Normally, the TMV does its job in plants like tobacco, tomatoes, peppers and others. Genetically-engineered, though, the TMV can be made to bind perpendicularly to the metallic surface of a battery electrode in various but ordered patterns. These patterns are then coated with conductive thin films (of nickel, for example), and can successfully act as the battery’s active material that collects lithium ions.

The researchers say it’s 100% safe to use these viruses in batteries, since besides using their skeletons to make the nanorods, which are covered in nickel, you won’t find them anywhere else, and even if you found them, say, after a battery’s explosion, they wouldn’t do any harm, as they would have been inactivated since their linkage with the metal electrode plate.

“The resulting batteries are a leap forward in many ways and will be ideal for use not only in small electronic devices but in novel applications that have been limited so far by the size of the required battery,” said professor Reza Ghodssi, director of the Institute for Systems Research.

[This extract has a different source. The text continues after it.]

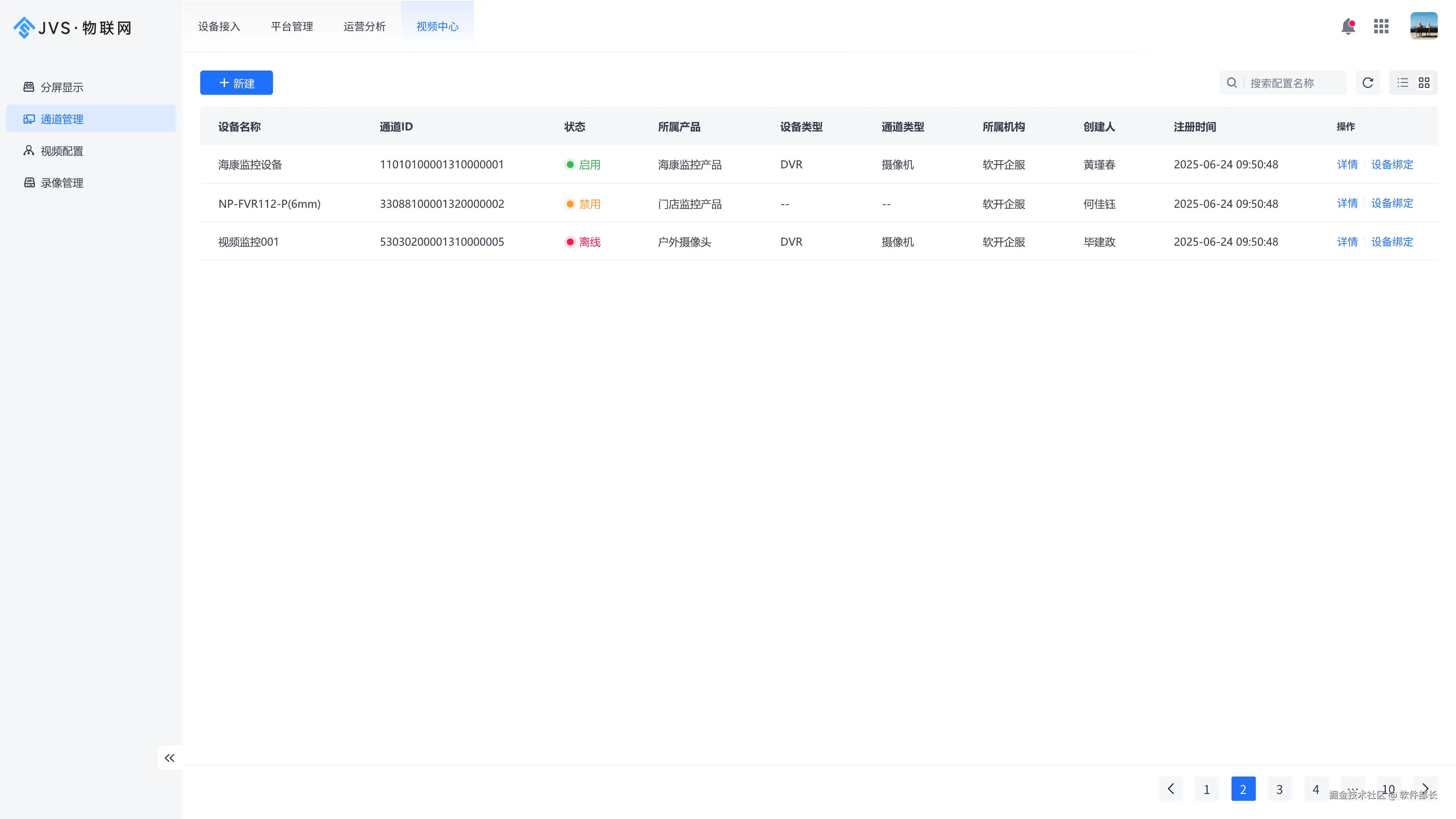Click the notification bell icon
Image resolution: width=1456 pixels, height=819 pixels.
[x=1348, y=26]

“The technology that we have developed can be used to produce energy storage devices for integrated microsystems such as wireless sensors networks. These systems have to be really small in size–millimeter or sub-millimeter–so that they can be deployed in large numbers in remote environments for applications like homeland security, agriculture, environmental monitoring and more; to power these devices, equally small batteries are required, without compromising in performance.”

The batteries that the TMV will “infect” will also be cheaper, too, because simpler technological processes would then be used and the nanorods would be self-assembled and would need no binding or conducting agents.

The use of the TMV virus in fabricating batteries can be scaled up to meet industrial production needs. “The process is simple, inexpensive, and renewable. On average, one acre of tobacco can produce approximately 2,100 pounds of leaf tissue, yielding approximately one pound of TMV per pound of infected leaves,” says James Culver, a member of the Institute for Bioscience and Biotechnology and a professor in the Department of Plant Science and Landscape Architecture.